[Haskell-cafe] Lambda Calculus question on equivalence

Fri May 3 00:44:09 CEST 2013

On 05/02/2013 11:33 PM, Francesco Mazzoli wrote:
> At Thu, 02 May 2013 23:16:45 +0200,
> Timon Gehr wrote:
>>> Yes, they can.  Take ‘f = λ x : ℕ → x + x’ and ‘g = λ x : ℕ → 2 * x’.
>> Those are not lambda terms.
>
> How are they not lambda terms?
>

I guess if + and * are interpreted as syntax sugar then they are lambda 
terms with free variables. In this case, they are not equivalent.

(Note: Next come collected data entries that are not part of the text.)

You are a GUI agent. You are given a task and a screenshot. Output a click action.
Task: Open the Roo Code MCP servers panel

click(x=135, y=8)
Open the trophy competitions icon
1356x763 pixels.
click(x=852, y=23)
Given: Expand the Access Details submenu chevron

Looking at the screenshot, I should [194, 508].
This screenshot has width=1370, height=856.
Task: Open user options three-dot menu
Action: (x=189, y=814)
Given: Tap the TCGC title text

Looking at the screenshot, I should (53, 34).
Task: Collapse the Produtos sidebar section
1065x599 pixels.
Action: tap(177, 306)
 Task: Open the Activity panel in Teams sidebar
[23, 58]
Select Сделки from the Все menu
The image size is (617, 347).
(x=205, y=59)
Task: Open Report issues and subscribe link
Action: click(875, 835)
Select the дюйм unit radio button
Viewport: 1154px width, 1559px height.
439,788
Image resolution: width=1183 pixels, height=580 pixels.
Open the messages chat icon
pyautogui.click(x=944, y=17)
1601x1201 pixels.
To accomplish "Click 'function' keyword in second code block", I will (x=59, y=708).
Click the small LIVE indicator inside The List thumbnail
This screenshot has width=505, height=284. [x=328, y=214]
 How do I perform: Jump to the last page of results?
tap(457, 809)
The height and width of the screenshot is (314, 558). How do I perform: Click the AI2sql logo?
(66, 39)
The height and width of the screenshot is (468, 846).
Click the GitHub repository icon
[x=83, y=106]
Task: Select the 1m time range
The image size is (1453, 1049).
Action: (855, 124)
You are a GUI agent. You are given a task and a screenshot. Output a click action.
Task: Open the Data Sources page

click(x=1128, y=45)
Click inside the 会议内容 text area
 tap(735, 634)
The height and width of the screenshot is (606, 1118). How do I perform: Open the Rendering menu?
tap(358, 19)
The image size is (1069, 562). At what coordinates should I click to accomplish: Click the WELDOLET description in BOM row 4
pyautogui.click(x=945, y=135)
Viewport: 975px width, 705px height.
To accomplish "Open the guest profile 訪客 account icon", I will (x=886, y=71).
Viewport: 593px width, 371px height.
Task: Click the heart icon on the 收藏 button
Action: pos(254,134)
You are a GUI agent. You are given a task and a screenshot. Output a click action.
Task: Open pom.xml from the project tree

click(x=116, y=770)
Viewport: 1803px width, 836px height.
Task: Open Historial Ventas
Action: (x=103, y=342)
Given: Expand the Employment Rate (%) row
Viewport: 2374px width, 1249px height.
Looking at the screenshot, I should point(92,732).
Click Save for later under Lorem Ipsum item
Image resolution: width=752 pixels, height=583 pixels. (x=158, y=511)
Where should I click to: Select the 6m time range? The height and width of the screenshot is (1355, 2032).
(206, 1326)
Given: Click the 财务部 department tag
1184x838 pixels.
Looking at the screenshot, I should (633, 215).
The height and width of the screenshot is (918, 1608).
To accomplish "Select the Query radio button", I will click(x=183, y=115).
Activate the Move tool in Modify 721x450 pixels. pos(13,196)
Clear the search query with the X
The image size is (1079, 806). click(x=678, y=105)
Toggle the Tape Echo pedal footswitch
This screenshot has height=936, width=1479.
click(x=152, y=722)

>> Furthermore, if those terms are rewritten to operate on church numerals,
>> they have the same unique normal form, namely λλλ 3 2 (3 2 1).
>
> You are assume things about the implementation of natural numbers, of *, and +
> (admittedly they were underspecified on my side :).  They could be implemented
> in different way, or I could simply change the second definition to ‘λ x → x *
> 2’, in which case execution would be stuck on the abstract variable.
>

AFAICS this does not show anything either, as the terms λλλ 3 2 (3 2 1) 
and λλ 2 (λ 2 (2 1)) are not extensionally equivalent. (since their 
domain is not restricted to terms corresponding to church numerals. Eg. 
feed them λλ 2.)

> In any case, definitionally different functions can be extensionally equal,
> there is little doubt on that.
>
>>> These terms are not ‘definitionally’ equal (which could be the α-equivalence you cite
>>> but can be extended to fancier checks on the term structure).  However, for all
>>> (well typed)  inputs the result of those two functions are the same: they are
>>> ‘extensionally’ equal [1].  The first part (...(L A) is equivalent to (L B)...)
>>> holds: the same function will always produce the same output given
>>> definitionally equal arguments.
>>> ...
>>
>> (I guess the question is about untyped lambda calculus.)
>
> I don’t think so, since Ian talked about ‘terminating’ λ-calculus, while
> the untyped λ-calculus isn’t...

'terminating' does not occur in the original post.

> otherwise you can’t normalise and compare.
>...

The terms in question are already normalised.